Data entries:
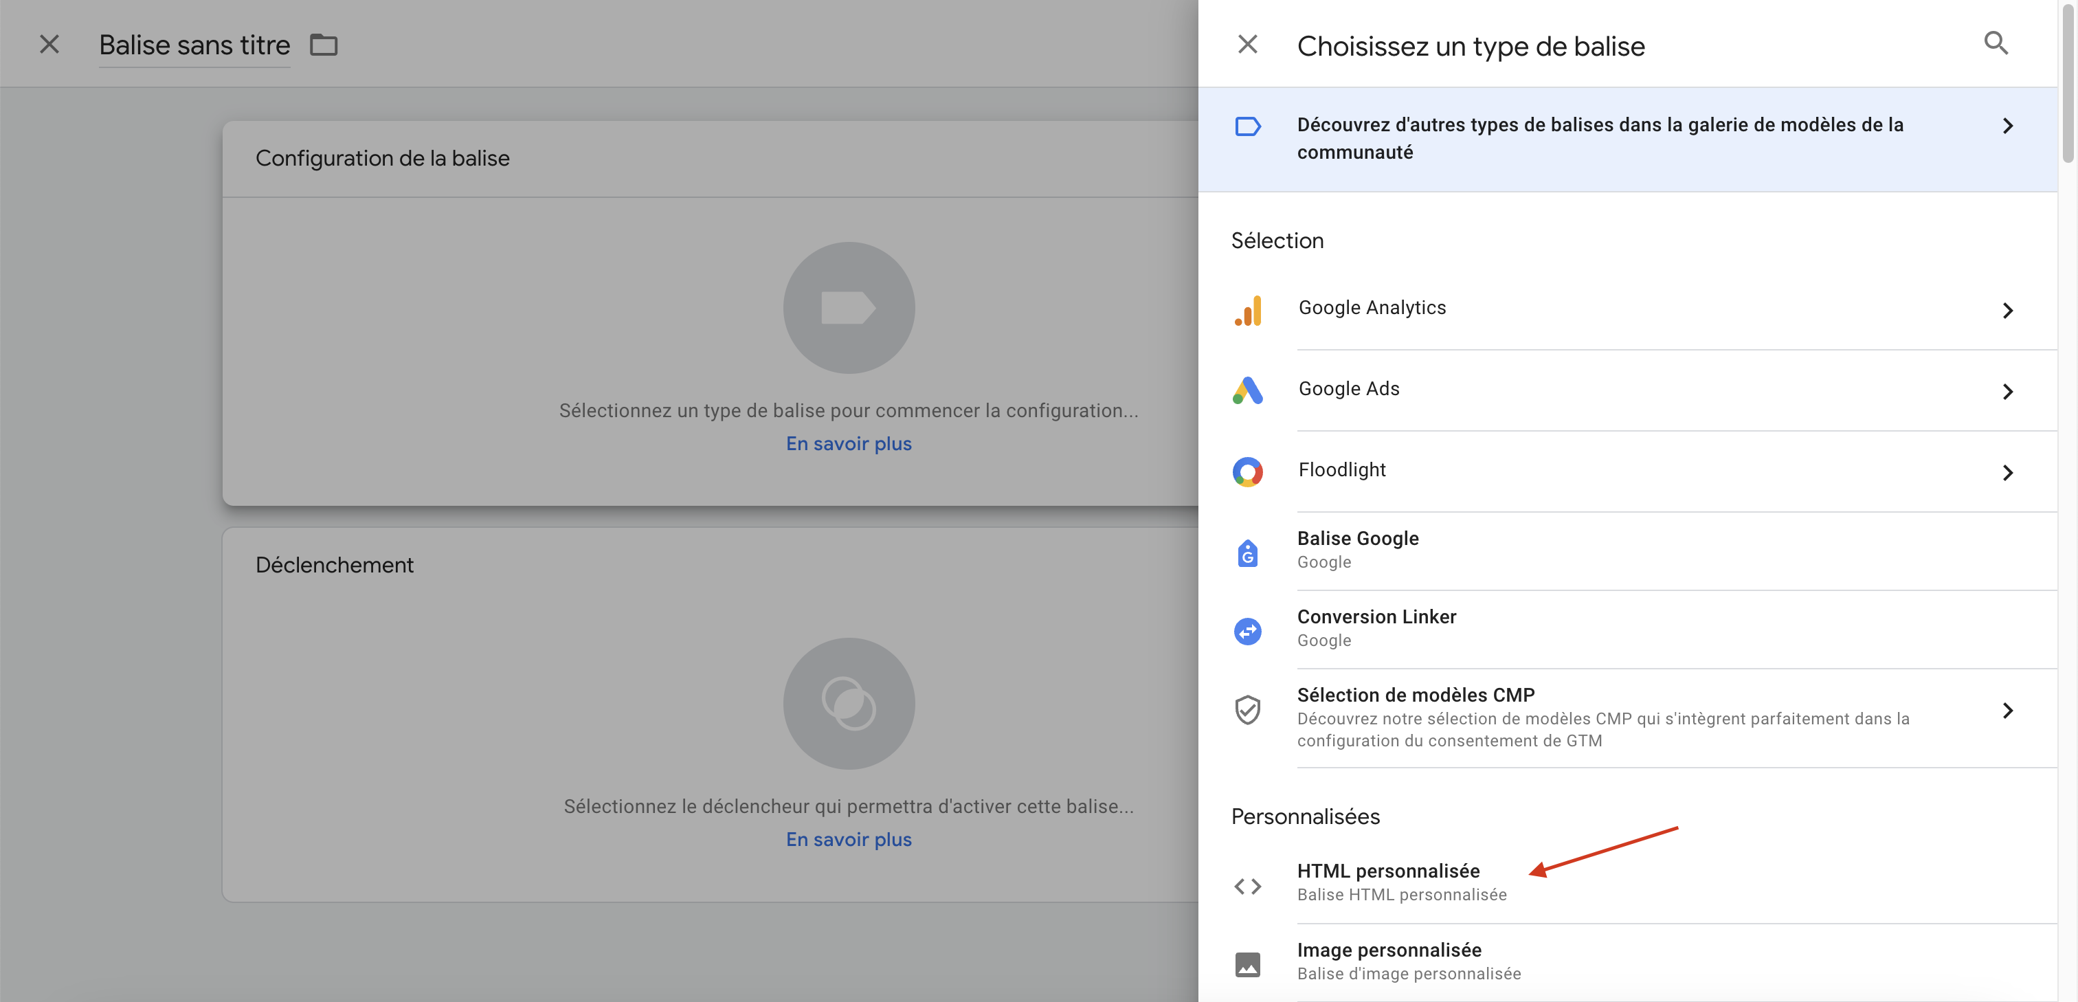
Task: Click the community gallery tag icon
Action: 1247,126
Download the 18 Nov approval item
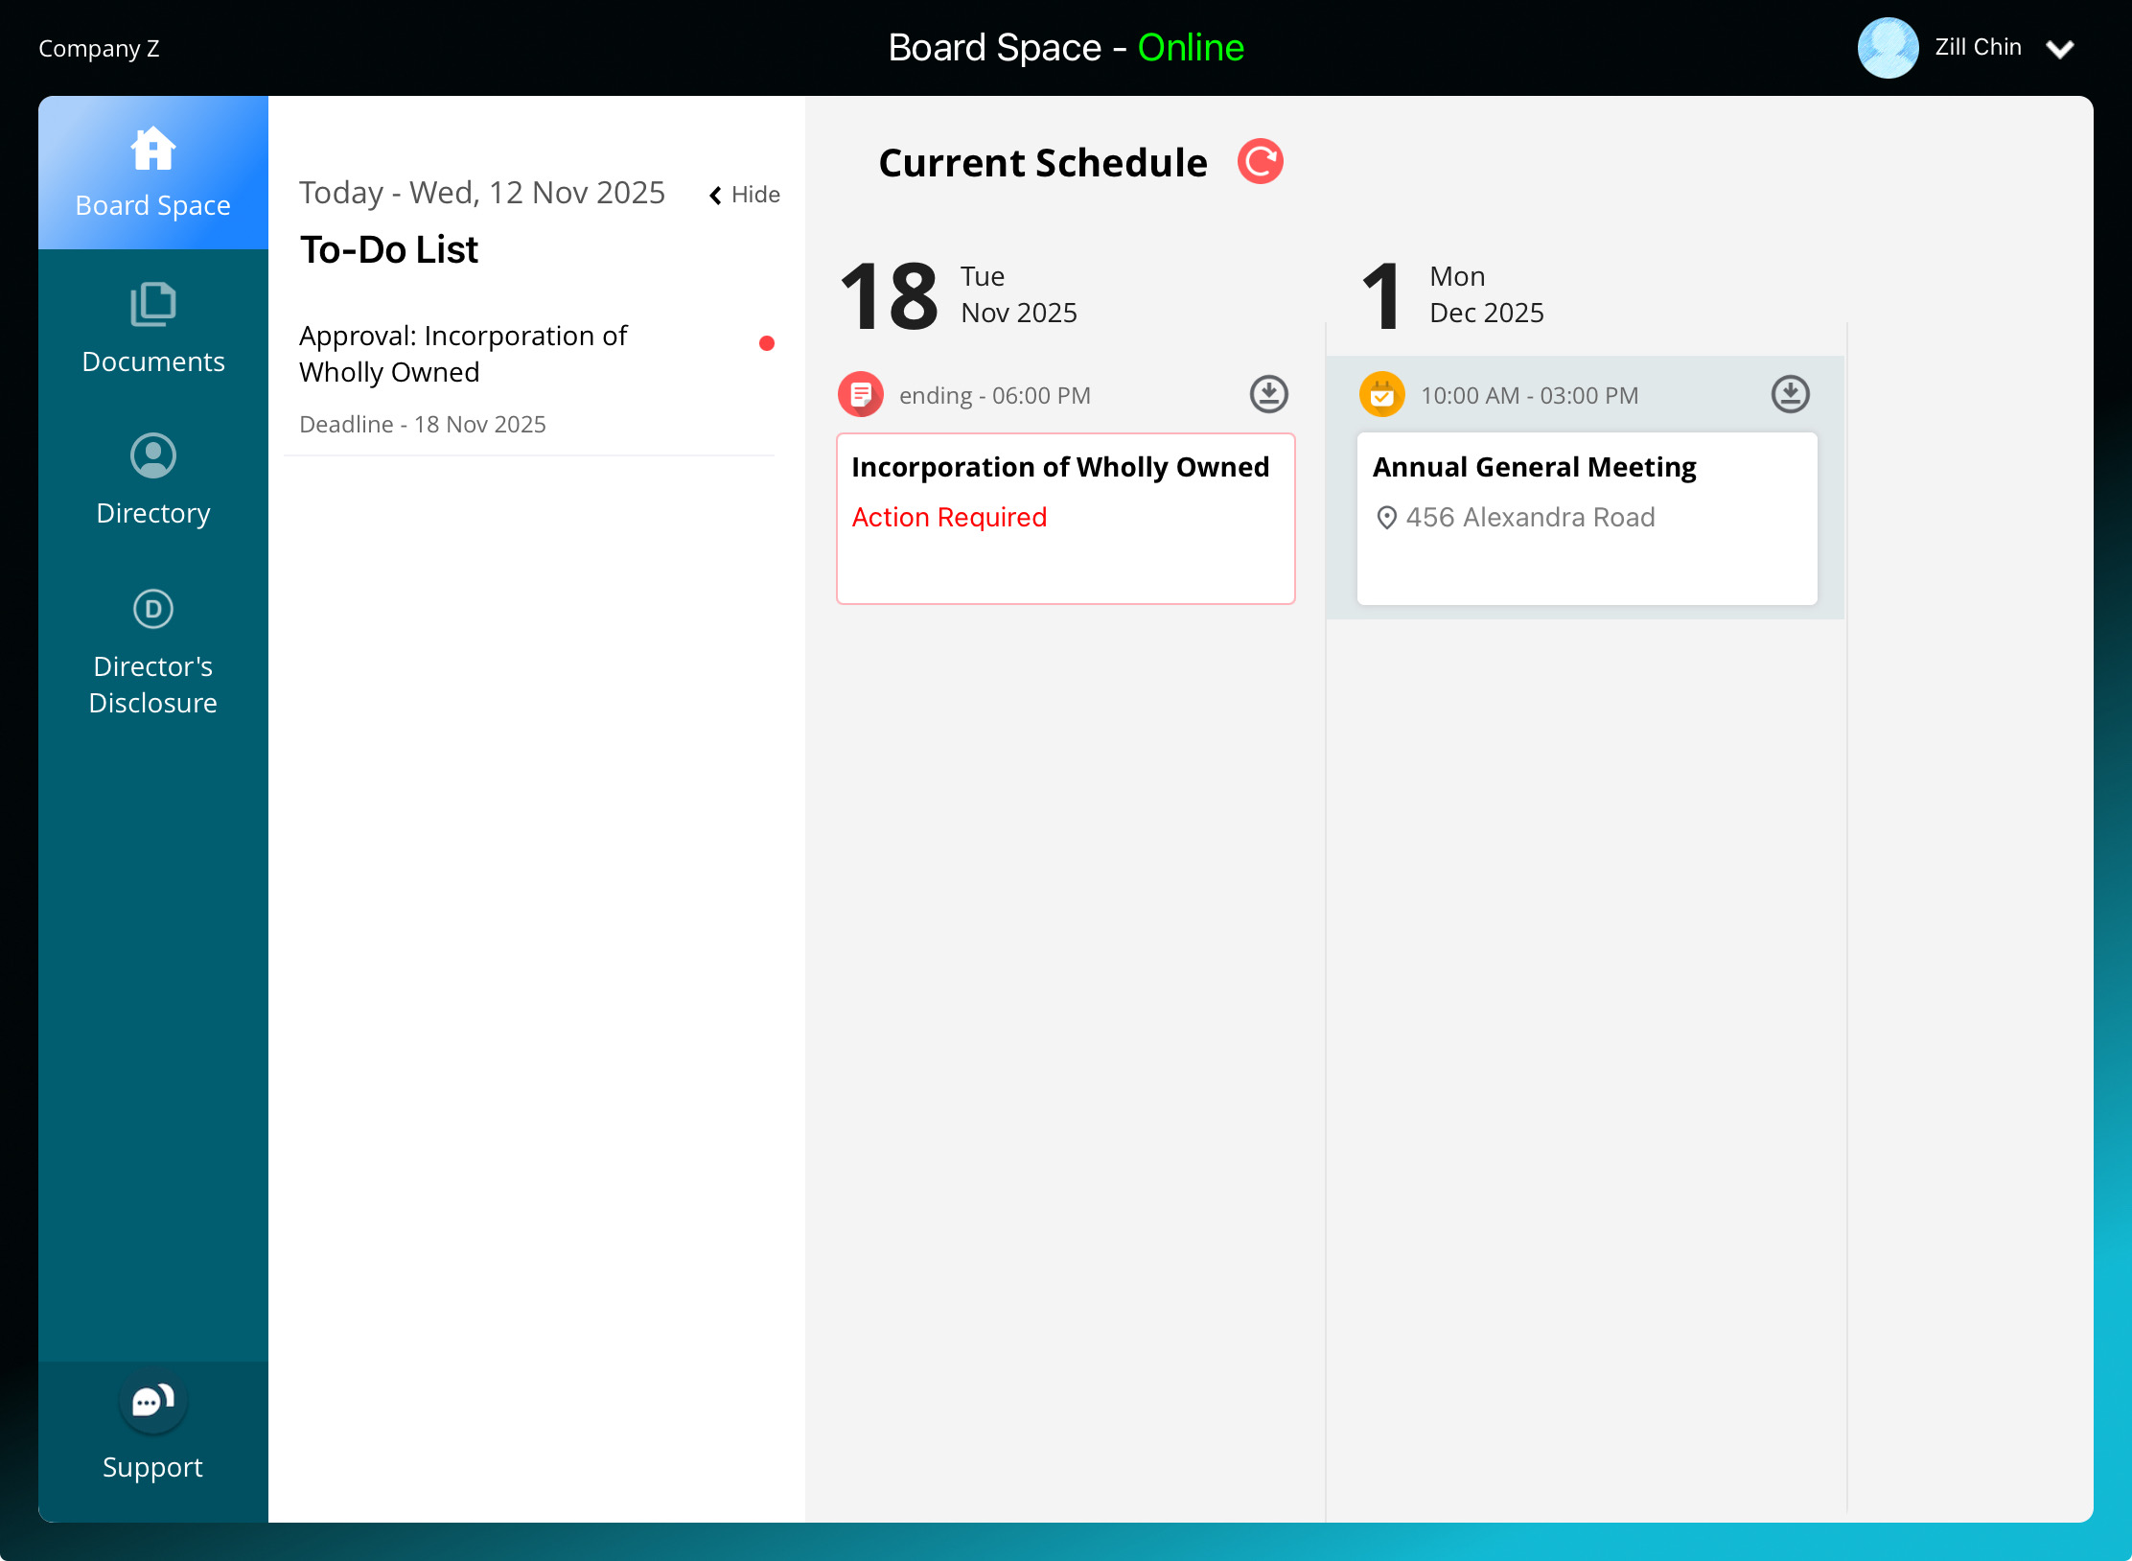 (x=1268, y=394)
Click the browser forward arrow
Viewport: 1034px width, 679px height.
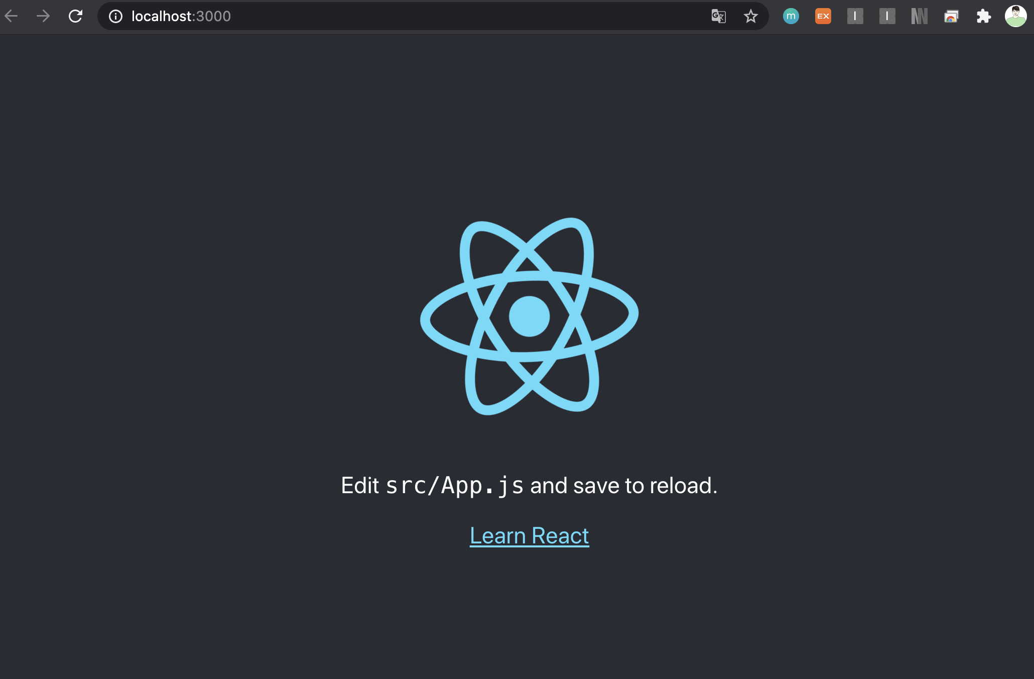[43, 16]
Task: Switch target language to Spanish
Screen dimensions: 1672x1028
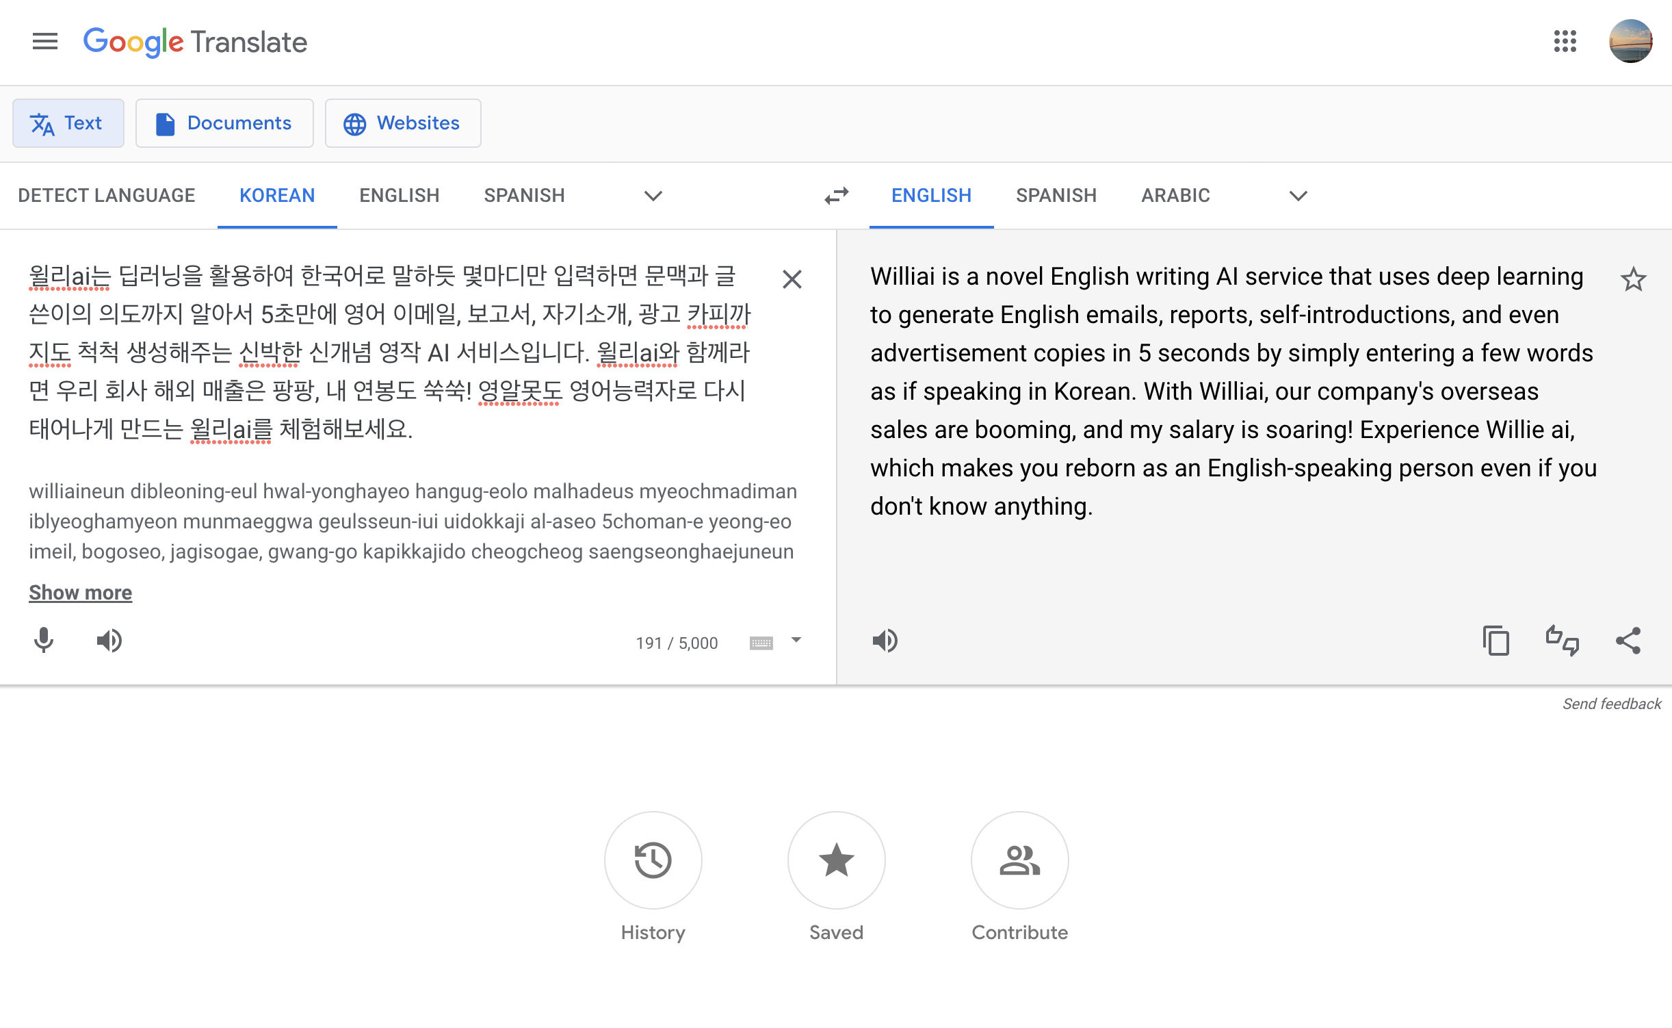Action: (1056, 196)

▶ To do
Exclude all pictures and reproduce verbatim the lines running from the line that contains "Download the 18 Nov approval item" to the end of the data above, both ends included.

▶ Answer space
Download the 18 Nov approval item
 (x=1268, y=394)
Click the browser forward arrow
Viewport: 1034px width, 679px height.
[43, 16]
Task: Switch target language to Spanish
Screen dimensions: 1672x1028
Action: (1056, 196)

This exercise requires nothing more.